21 В то время жилища еще зачастую отапливались посредством рудиментарного очага, дым от которого уходил через дверь или отверстие в крыше. В городе, в том числе и в Париже, воздух в домах простых людей подогревался попросту жаровней или грелкой.
22 Его здравомыслие можно сопоставить с трезвыми суждениями парижского каноника, автора «Дневника парижского мещанина», который потешается над простонародьем и его верой в предсказания цыган. Епископ Парижский не был столь снисходителен: он произнес большую публичную проповедь, отлучил от церкви тех, кто обращался к хиромантам, и приказал отправить цыган в Понтуаз, в покаянное паломничество.
23 Хлеб разрезали на деревянных или бронзовых дощечках. Широкие ломти зачерствевшего хлеба служили тарелками. Такой хлеб пропитывался всякими соусами и подливами. Затем его собирали и раздавали в виде милостыни.
24 Это подтверждается, например, документами, устанавливающими пошлину на товар, ввозимый в Париж. Сельскохозяйственная продукция для домашнего использования от пошлины освобождена. Другое подтверждение, веком позже, приводится в «Парижской домохозяйке»: хорошая хозяйка дома должна заниматься вопросами аренды земель, отмечать, какие продукты доставлены, а какие нет, и организовывать прямое снабжение с помощью управляющего.
25 От англ. squat — селиться самостоятельно на чужой земле.
26 Сохранились правила использования источников. Там было запрещено стирать белье, поить животных, а водоносы не должны были единолично занимать доступ к источнику в ущерб простым горожанам.

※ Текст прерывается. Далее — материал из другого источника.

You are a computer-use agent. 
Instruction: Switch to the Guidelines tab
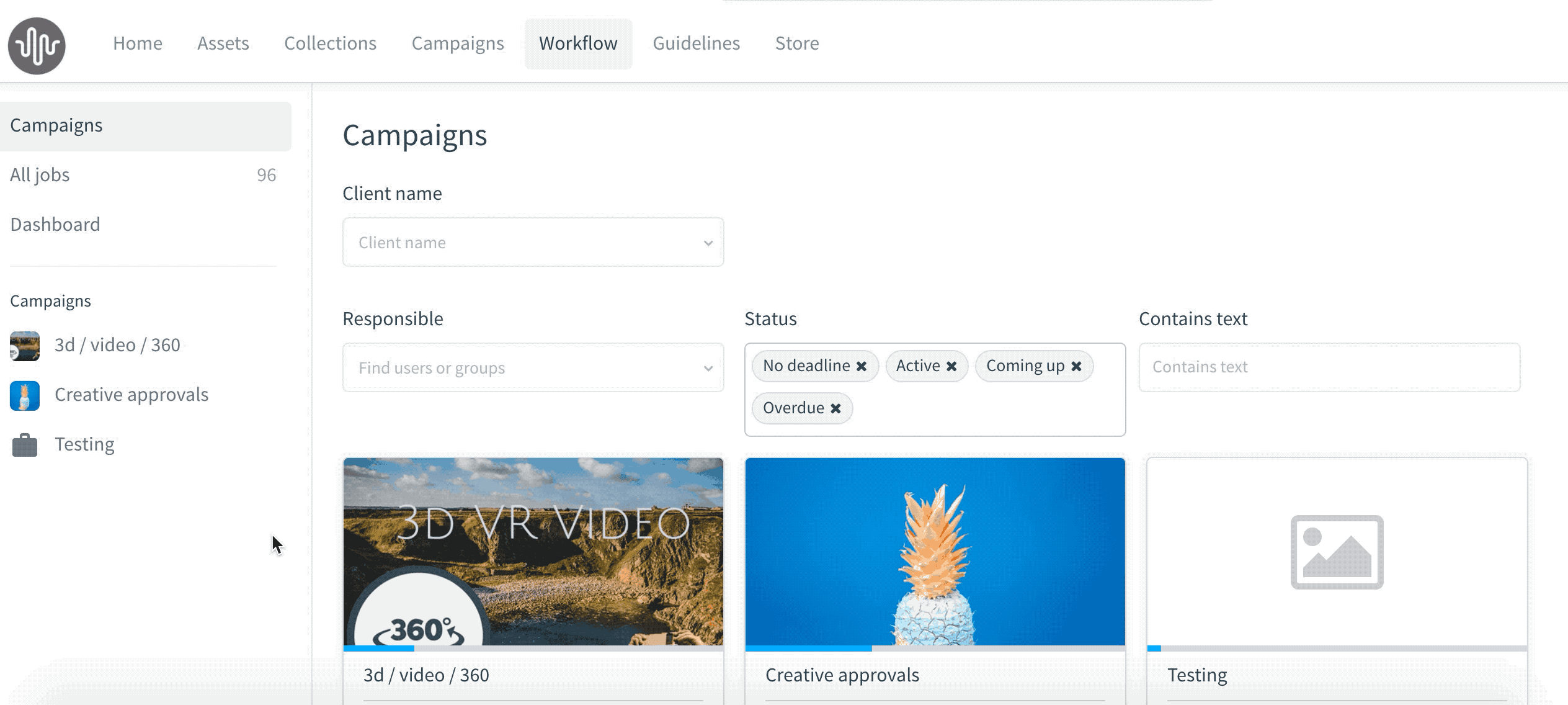pos(696,43)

27 Речь о варке гороха. Автор отмечает, что обычно горох не варят в воде из колодца, и объясняет, что в Париже для этого используют речную воду или воду из источника. В других местах он ничего не говорит о качестве воды, которую следует использовать для мытья овощей или мяса и рыбы, однако вода входит во многие приводимые им рецепты. Сведения по поводу воды для варки гороха ничего не сообщают нам о причинах, по которым выбор воды меняется в зависимости от места. Возможно, это знания, полученные опытным путем.